**Source:**
■ ■ ■ ■ ■

On December 24, 1997,29 Secretary Quisumbing, affirming his August 27, 1996 order, denied IPI’s Motion for Reconsideration for being rendered moot and academic by the full satisfaction of the May 24, 1995 writ of execution. He also denied Atty. Arnado’s omnibus motion for lack of merit; and dealt with the issue involving the June 5, 1995 writ of execution issued in favor of the second group of employees, which the Court eventually resolved in the decision promulgated in G.R. No. 164633.30

The employees represented by Atty. Arnado moved for the partial reconsideration of the December 24, 1997 order of Secretary Quisumbing.  Resolving this motion on March 27, 1998, Acting DOLE Secretary Jose M. Español, Jr. held as follow:31

WHEREFORE, Our Order dated December 24, 1997, is hereby AFFIRMED.

The Motion for Reconsideration/Amend/Clarificatory and Reiteration of Motion for Issuance of Writ of Execution dated January 12, 1998, filed by six (6) salesmen, namely, Geronimo S. Banquirigo, Reynaldo C. Menor, Rogelio Enricoso, Danilo Palioto, Herbert Veloso and Colito Virtudazo as well as the Motion for Reconsideration and/or Clarification filed by Salesman Noli G. Silo, are hereby DISMISSED, for lack of merit.  The June 5, 1995 Writ of Execution is now considered fully executed and satisfied.

■ ■ ■ ■ ■

**Given entries:**
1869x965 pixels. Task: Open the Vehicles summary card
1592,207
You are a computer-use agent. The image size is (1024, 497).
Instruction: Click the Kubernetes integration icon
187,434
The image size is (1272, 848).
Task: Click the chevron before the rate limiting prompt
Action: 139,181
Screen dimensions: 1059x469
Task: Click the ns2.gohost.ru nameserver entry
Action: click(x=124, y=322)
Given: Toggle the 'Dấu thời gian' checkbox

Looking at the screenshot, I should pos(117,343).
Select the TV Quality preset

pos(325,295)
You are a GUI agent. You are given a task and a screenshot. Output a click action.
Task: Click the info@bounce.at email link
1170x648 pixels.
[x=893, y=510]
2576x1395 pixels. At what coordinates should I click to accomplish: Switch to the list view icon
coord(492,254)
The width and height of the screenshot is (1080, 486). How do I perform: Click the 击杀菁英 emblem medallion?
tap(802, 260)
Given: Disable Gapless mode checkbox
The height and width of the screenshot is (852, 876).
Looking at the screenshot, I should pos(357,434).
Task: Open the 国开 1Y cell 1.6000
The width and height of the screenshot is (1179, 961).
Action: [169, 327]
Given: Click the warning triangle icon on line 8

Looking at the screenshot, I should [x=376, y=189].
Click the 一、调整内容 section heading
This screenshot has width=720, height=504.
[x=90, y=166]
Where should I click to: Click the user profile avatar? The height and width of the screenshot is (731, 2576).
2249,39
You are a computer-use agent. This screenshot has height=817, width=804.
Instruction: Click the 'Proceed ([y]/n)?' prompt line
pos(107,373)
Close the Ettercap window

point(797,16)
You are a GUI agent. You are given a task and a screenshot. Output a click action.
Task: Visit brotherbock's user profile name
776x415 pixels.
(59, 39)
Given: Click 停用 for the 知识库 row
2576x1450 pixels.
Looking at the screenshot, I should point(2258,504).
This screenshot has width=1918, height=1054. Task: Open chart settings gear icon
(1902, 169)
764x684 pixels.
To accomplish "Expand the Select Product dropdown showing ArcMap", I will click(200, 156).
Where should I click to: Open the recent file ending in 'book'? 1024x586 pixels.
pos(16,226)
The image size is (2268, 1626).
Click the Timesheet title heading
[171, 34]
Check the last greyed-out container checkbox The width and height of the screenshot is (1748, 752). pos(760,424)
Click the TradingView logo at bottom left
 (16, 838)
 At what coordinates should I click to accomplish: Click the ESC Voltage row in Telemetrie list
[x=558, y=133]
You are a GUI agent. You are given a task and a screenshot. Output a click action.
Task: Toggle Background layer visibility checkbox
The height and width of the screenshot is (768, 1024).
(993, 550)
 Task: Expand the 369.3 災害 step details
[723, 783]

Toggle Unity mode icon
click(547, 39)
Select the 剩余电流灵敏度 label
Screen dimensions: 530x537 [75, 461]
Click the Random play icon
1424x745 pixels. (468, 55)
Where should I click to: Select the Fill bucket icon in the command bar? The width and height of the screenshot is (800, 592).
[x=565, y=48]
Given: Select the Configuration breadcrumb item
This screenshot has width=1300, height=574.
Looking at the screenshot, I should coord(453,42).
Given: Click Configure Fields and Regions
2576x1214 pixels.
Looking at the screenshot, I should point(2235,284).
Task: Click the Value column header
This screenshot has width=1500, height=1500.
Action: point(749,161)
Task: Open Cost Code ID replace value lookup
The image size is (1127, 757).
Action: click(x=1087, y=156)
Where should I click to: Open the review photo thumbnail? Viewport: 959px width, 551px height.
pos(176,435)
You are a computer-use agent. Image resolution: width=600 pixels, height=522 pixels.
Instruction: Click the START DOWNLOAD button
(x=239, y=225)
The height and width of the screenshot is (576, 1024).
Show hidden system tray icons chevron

■ ■ ■ ■ ■

**Instructions:**
1) Extract from the labor case excerpt the passage between "WHEREFORE, Our Order" and "executed and satisfied.", inclusive.
2) Answer these questions from the labor case excerpt:
(a) On what ground did Secretary Quisumbing deny IPI's Motion for Reconsideration?
(b) Who resolved the motion for partial reconsideration on March 27, 1998?
(c) How many salesmen filed the motion dated January 12, 1998?
The lines have no connection to the text.

**Exercise results:**
1)
WHEREFORE, Our Order dated December 24, 1997, is hereby AFFIRMED.

The Motion for Reconsideration/Amend/Clarificatory and Reiteration of Motion for Issuance of Writ of Execution dated January 12, 1998, filed by six (6) salesmen, namely, Geronimo S. Banquirigo, Reynaldo C. Menor, Rogelio Enricoso, Danilo Palioto, Herbert Veloso and Colito Virtudazo as well as the Motion for Reconsideration and/or Clarification filed by Salesman Noli G. Silo, are hereby DISMISSED, for lack of merit.  The June 5, 1995 Writ of Execution is now considered fully executed and satisfied.

2)
(a) It had been rendered moot and academic by the full satisfaction of the May 24, 1995 writ of execution.
(b) Acting DOLE Secretary Jose M. Español, Jr.
(c) Six.